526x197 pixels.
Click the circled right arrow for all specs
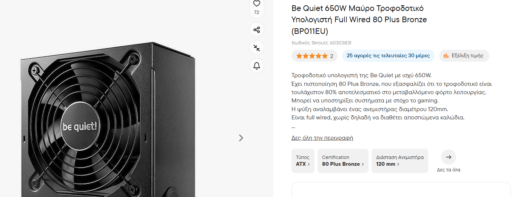(449, 157)
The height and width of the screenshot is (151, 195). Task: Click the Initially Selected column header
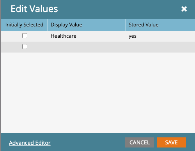(24, 25)
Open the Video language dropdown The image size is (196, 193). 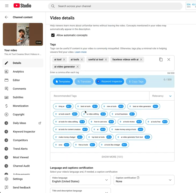80,180
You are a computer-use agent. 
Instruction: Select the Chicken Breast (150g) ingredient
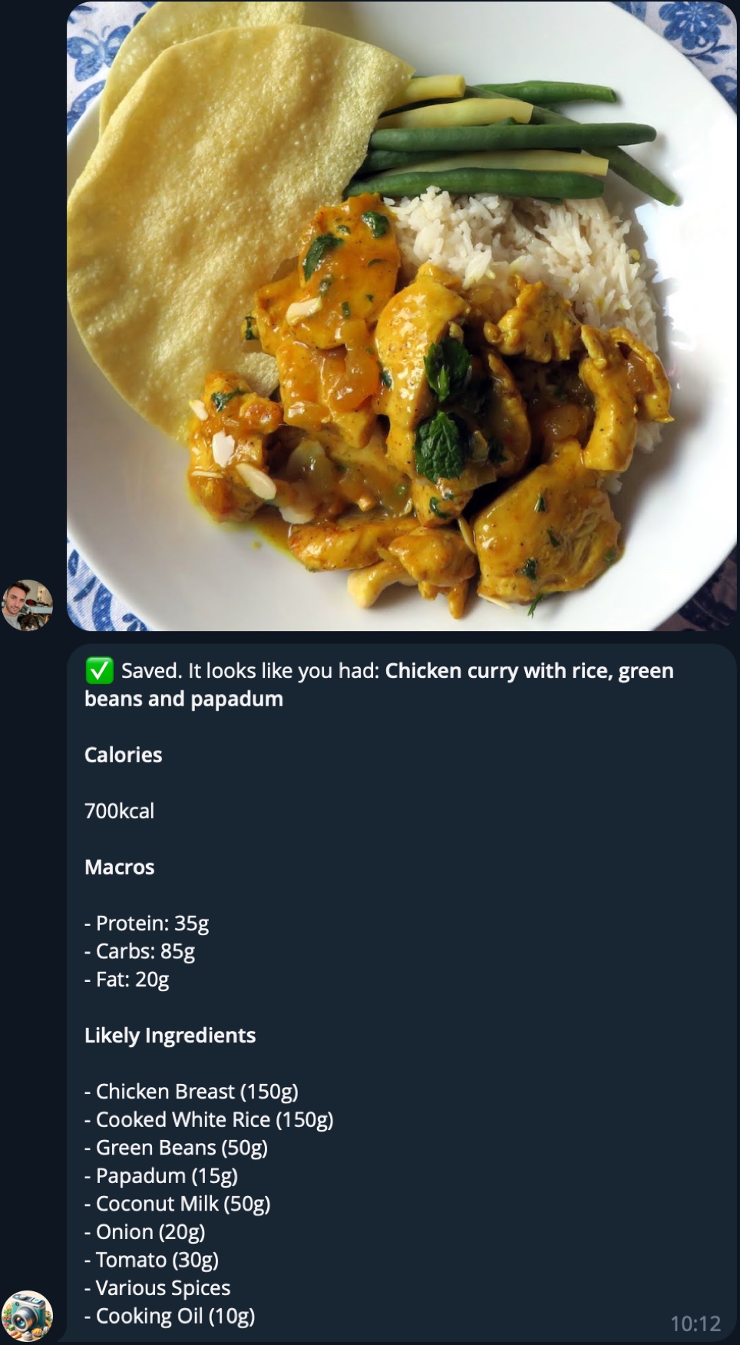[192, 1091]
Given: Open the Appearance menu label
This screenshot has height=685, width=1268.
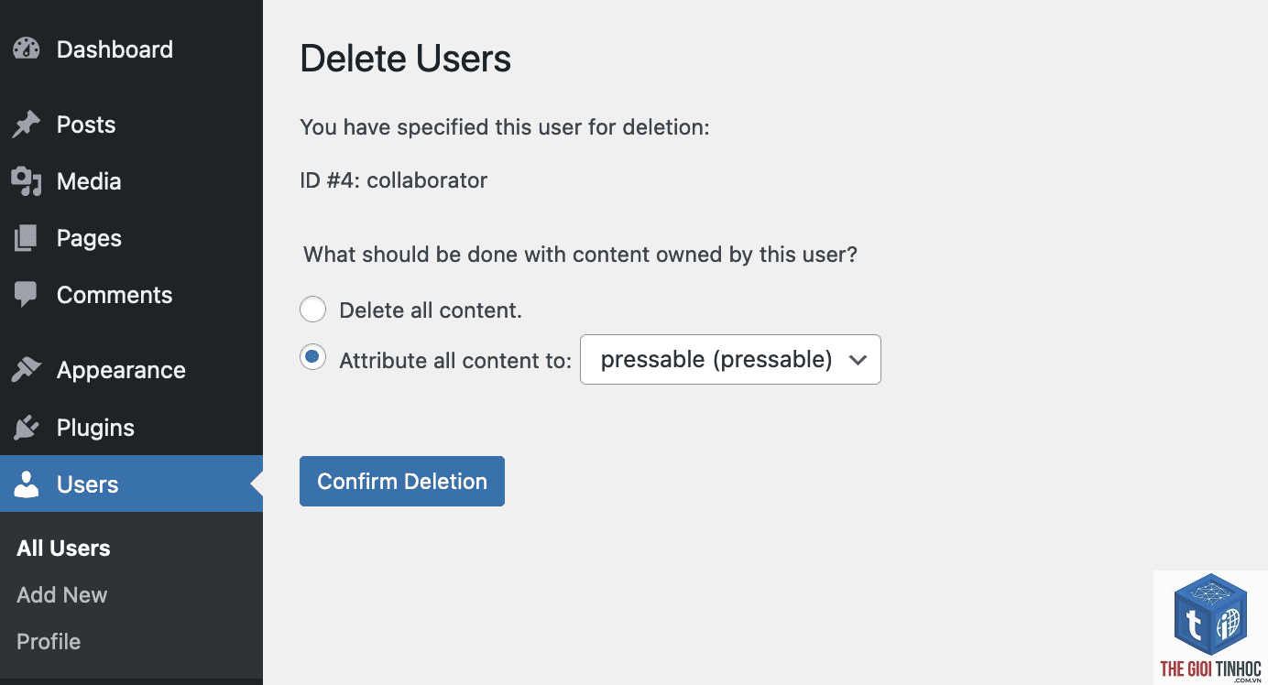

→ What you should do
Please return exactly the lines from the one containing "You are a computer-use agent." through the end of the material above, both ends included, but not the pictures.

→ Your solution
You are a computer-use agent. 
Instruction: Select the Chicken Breast (150g) ingredient
[192, 1091]
Given: Open the Appearance menu label
This screenshot has height=685, width=1268.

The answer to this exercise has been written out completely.